Exercise
Continue the passage about the 1630–1631 plague in the Jewish ghetto of Padua, starting right after its final sentence.

Text passage
The epidemic of bubonic plague that struck northern Italy in 1630-1631 is known as one of the most violent of the modern age. It was Sukkot of the year 5391 when it hit the Jewish ghetto of Padua—one of Italy’s most ancient cities and the most ancient of all the Veneto region—and exacted a terrible toll from the Jewish community.
Preventive action was taken: halting all trade exchanges with the non-Jews, introducing social distancing in the three synagogues, hiring doctors to treat the sick at their homes, cleaning up the streets of the ghetto, bringing food and other supplies directly to the inhabitants. Yet all of that did not stop the plague from halving the population of the ghetto. At the onset of the epidemic 721 Jews lived in the ghetto. Of those, 421 died of the plague, 213 became ill and then recovered, and only 75 were never infected.
Nowadays we hear more and more about “resilience”, understood as people’s ability to deal with, and overcome, particularly difficult circumstances. What were, then, the proactive measures taken by Paduan Jews to counter the aggressiveness of the plague, the inadequate treatments available, the terror and sorrow of helplessly watching relatives and friends die day after day? What did they actually do?
Two leading factors brought about the end of the epidemic and halted Jewish deaths one full month earlier than in the rest of the city. The first was the decision to build a special lazaretto for Jewish patients only. The second was to use rented premises to disinfect all goods coming from the homes of the victims in the ghetto.
Rabbi Avraham Catalano wrote a very accurate chronicle of those events providing a wealth of details about every single aspect of those two terrible years. As far as we now know, his Libro de la peste che fu in Padova nel año 5391 (“Book of the plague that occurred in Padua in the year 5391”) is the world’s only Italian-language manuscript in the Olam Hafuch, the well-known Hebrew version of the famous journal of the plague in the ghetto.
In the summer of 1631, at the height of the epidemic, ghetto leaders were summoned by the superintendents (“Provveditori”) and governors (“Rettori”) of Padua, tasked by the Venice authorities with administering the city then under Venetian rule. Thus, they ordered the ghetto leaders to build a lazaretto out of town to take in all sick Jews, as they were not allowed into the Christian lazaretto, located near the Brentelle area.
At first, leaders of the Jewish Community were perplexed. Not only did the city authorities ask Jews to undertake the construction—they were also expected to bear its full cost. On this point, Catalano’s chronicle describes the bargaining that took place. Initially, the Provveditori and the Rettori were inflexible, but in the end they were persuaded to accept a compromise. After hearing from the Jewish leaders that in the Venice ghetto the Jews treated the sick directly in their homes, they allowed them to build the special lazaretto in the area of Porta Savonarola, not too far from the Padua ghetto. In turn, the heads of Padua’s Jewish community agreed to provide the lazaretto with every necessity, including beds, mattresses and bedclothes. Moreover, Catalano reported, they undertook the funding of the new hospital thanks to the generosity of Jewish community members, who donated foodstuffs on a weekly basis and funds to finance the building and to pay the doctors.

Dataset records

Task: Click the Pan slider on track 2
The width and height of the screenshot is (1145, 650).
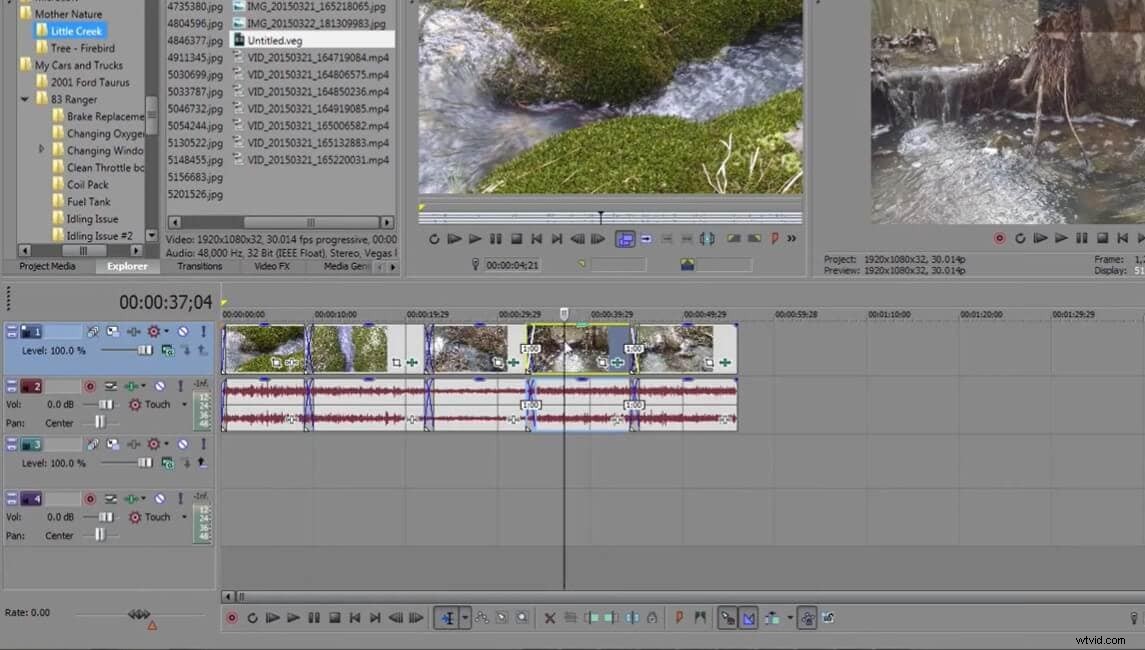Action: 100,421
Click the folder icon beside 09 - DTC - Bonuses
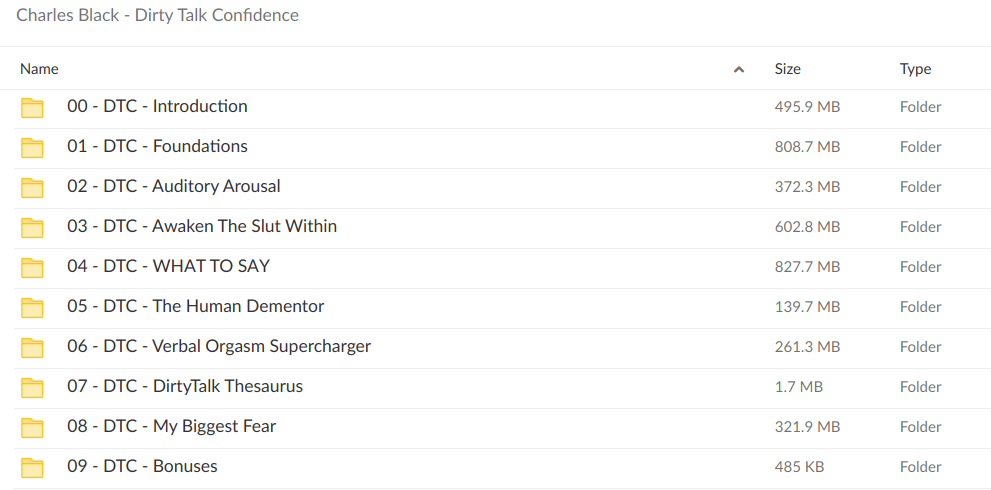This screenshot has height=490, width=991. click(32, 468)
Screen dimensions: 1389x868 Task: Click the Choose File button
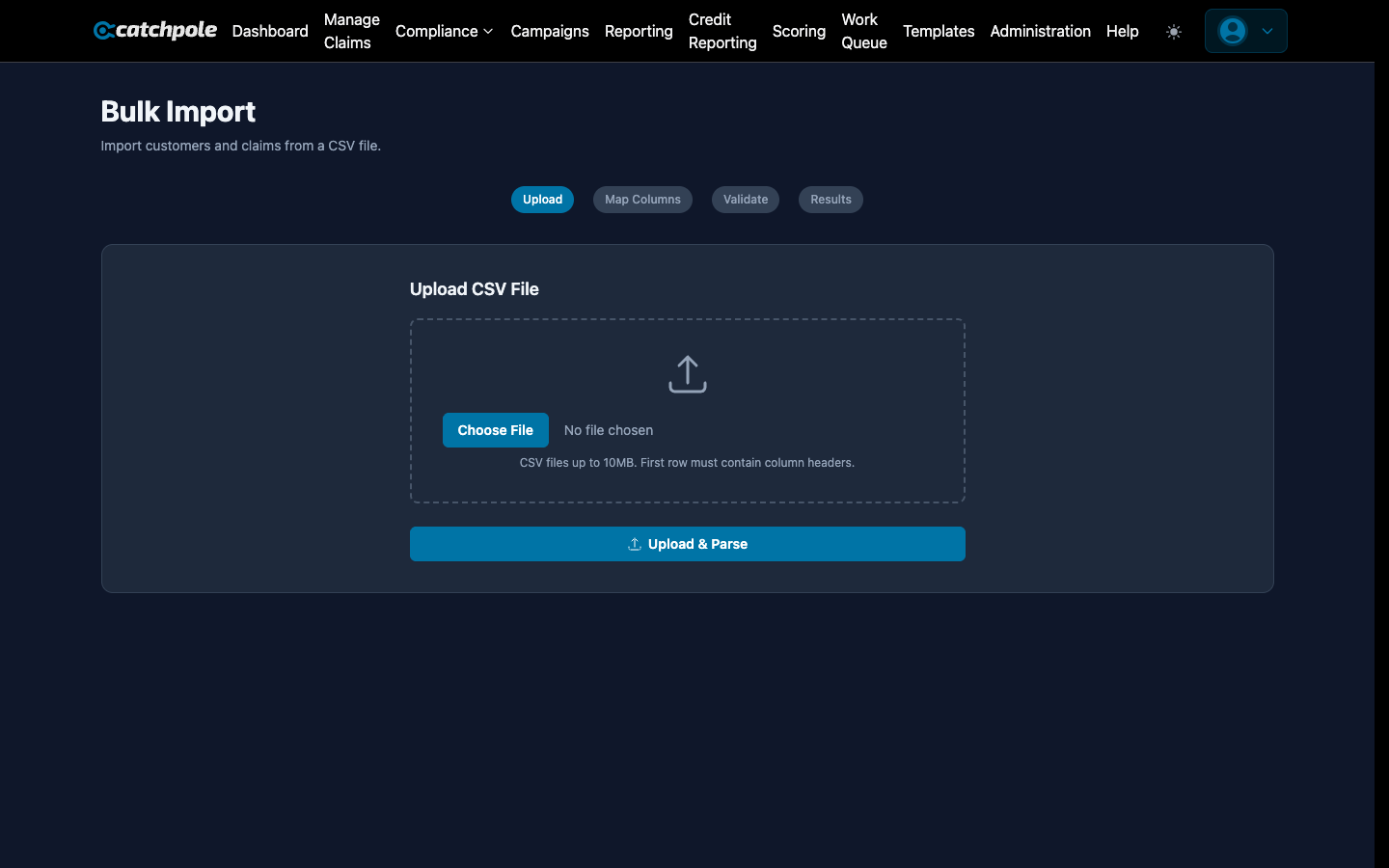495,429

Expected answer
The Provveditore also ordered the Jewish community leaders to rent premises where goods from the homes of the plague victims would be disinfected. The community leaders took responsibility for sorting out items that could be disinfected from others—such as furniture, featherbeds and leather objects—that were later burned on bonfires lit on the city walls. Thus, by hiring trusted persons and paying them a daily salary, Paduan Jews took the final step out of the terrible plague.
All the measures undertaken were accurately recorded by Rabbi Catalano in his invaluable book—written in September 1631, as he himself states—that was recently found in the archives of the Jewish community of Padua. In the book we also read how new employees went from house to house, identifying the objects to be disinfected or burned, loading them onto special carts and then thoroughly cleaning all dwellings. Catalano’s chronicle even provides lists of all items sent to disinfection and returned months later to their owners.
Thus, although the epidemic was raging more violently than ever at that time, between late July and late August 1631 the numbers of infected ghetto dwellers decreased considerably, and deaths among Jews ceased completely towards the end of August.
This is how the Jews of the Padua ghetto joined together in those tragic circumstances and created the closely-knit network of solidarity, trust and cooperation that allowed them to emerge from the plague epidemic of 1630-1631.
Rebecca Locci attended Padua University of Padua, where in the academic year 2020-2021 she obtained her Masters Degree in Historical Sciences with a score of 110/110 cum laude by discussing her dissertation in History of the Republic of Venice, entitled The management of the plague in 1631 in the Jewish ghetto of Padua in Avraham Catalano’s chronicle.